_EXCERPTED DATA_
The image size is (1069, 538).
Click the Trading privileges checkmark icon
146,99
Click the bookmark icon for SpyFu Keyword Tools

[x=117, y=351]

_DIRECTIONS FOR THIS TASK_
After locating the line that holds "Click the Trading privileges checkmark icon", print it and each line after it through the end of the data, exactly as it stands.

_REPLY TO THE TASK_
Click the Trading privileges checkmark icon
146,99
Click the bookmark icon for SpyFu Keyword Tools

[x=117, y=351]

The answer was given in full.